Rowena Ravenclaw sighed as she looked out the window. Below her she could see the first of the guests arriving, crossing the moat and entering the terrace below. It was the perfect picture of splendour, the gallant lords and ladies arriving in robes of finest fabric, servants and house-elves trailing behind them bringing chickens and ducks and chests of gems and other various wealth to tempt the Ravenclaw family in exchange for Rowena’s hand. Rowena was about to turn twenty, and thus everyone said it was high time she was to be married. Her parents had been trying to persuade her with suitors since she’d turned sixteen. But Rowena knew that all these suitors would return home empty-handed, because Rowena had eyes only for one man. One man who wasn’t here tonight to ask for her hand.

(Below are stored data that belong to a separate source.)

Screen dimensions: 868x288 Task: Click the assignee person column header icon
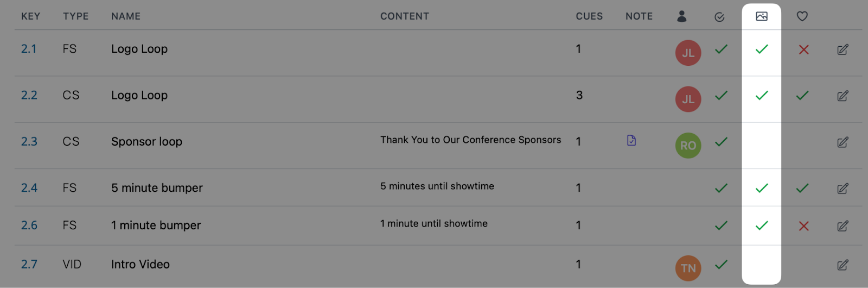(682, 16)
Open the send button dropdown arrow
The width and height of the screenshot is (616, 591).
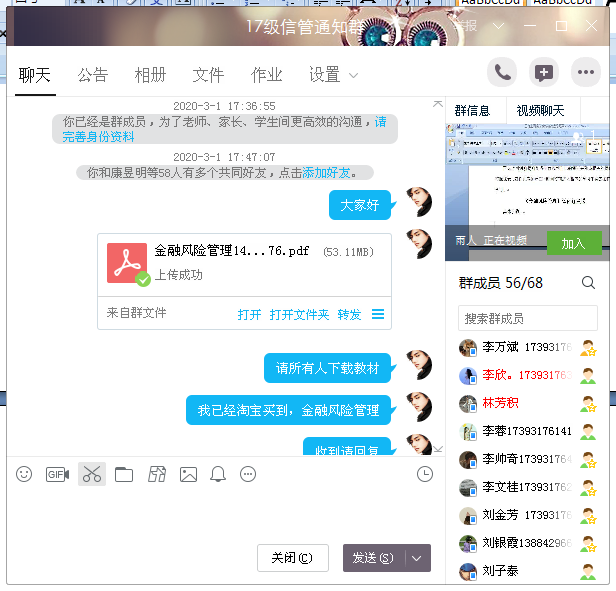pos(418,558)
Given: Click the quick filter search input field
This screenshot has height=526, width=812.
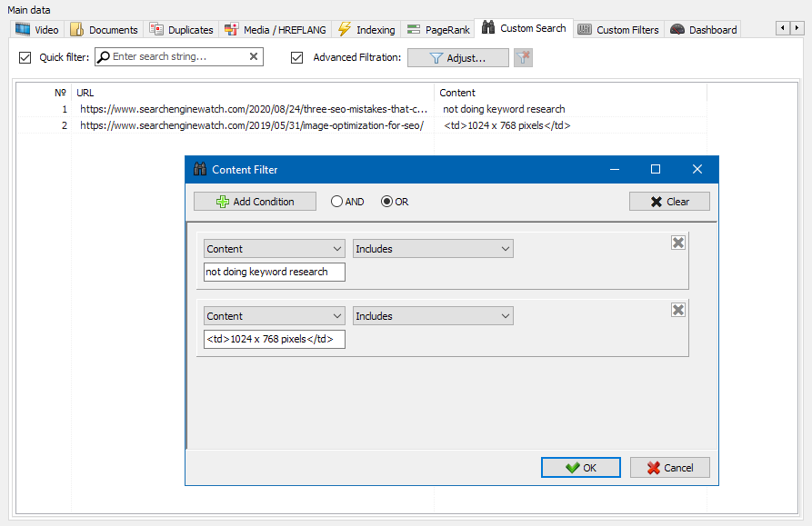Looking at the screenshot, I should 177,57.
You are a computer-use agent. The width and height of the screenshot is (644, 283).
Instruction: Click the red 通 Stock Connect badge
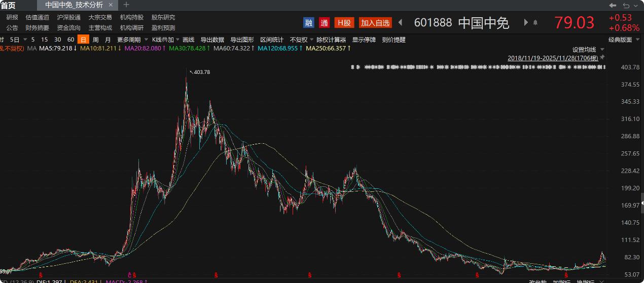tap(325, 23)
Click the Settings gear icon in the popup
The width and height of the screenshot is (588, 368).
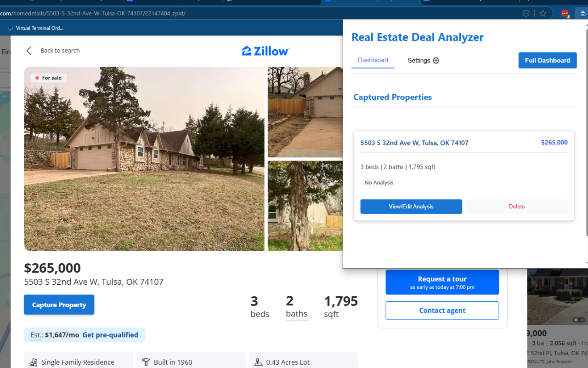436,61
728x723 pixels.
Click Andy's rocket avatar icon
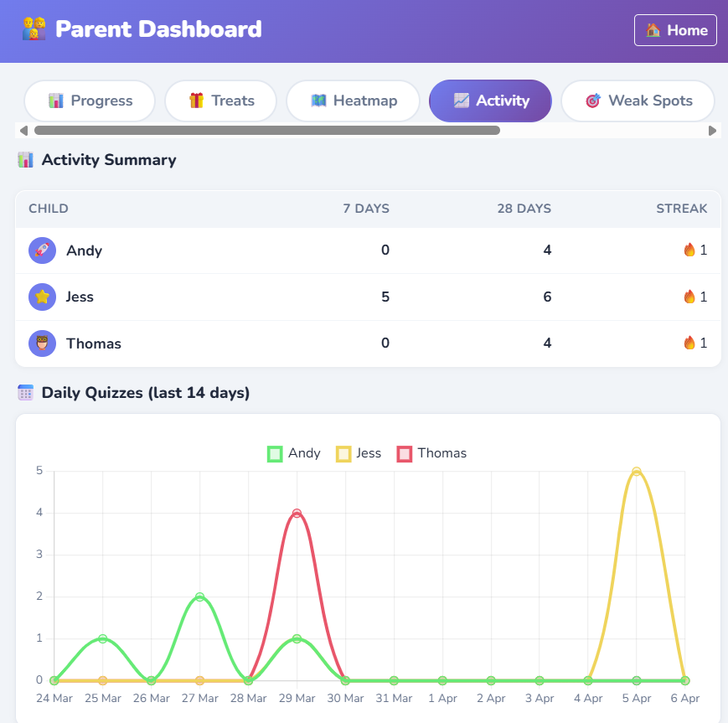[x=42, y=250]
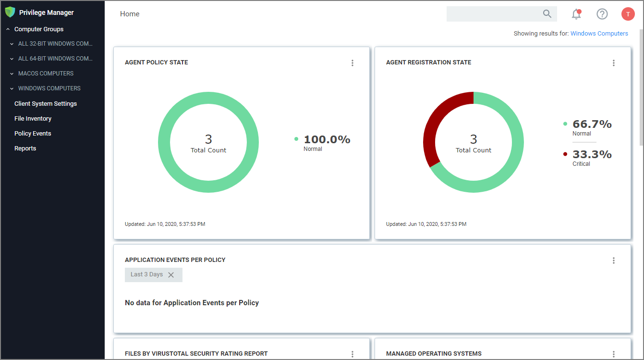Click inside the search input field

495,14
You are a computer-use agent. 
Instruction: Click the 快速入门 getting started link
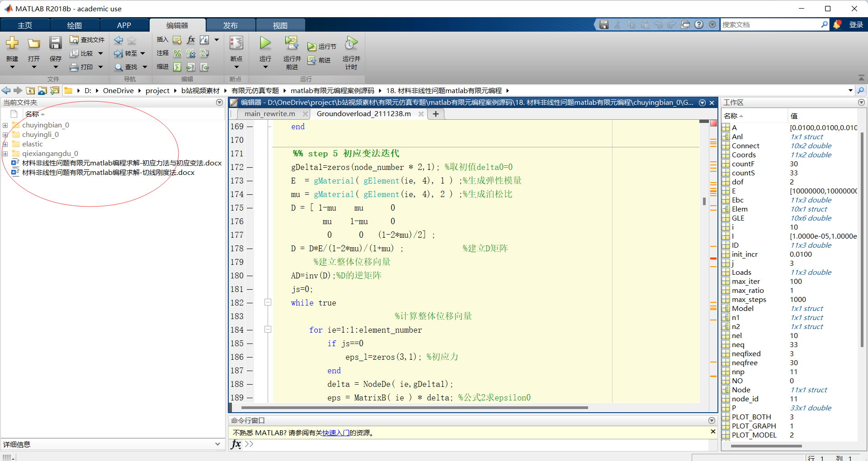(335, 433)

“Rowena, dear,” said her mother. “Come away from the window, you’ll catch cold. And you want to look your best tonight – there are many young men coming specifically to see you.”

“I do not wish to marry any of them,” Rowena insisted obstinately.

Her mother smiled. “Just give them a chance before you say that,” she said. “One may turn out to be perfect, but you never know until you try.”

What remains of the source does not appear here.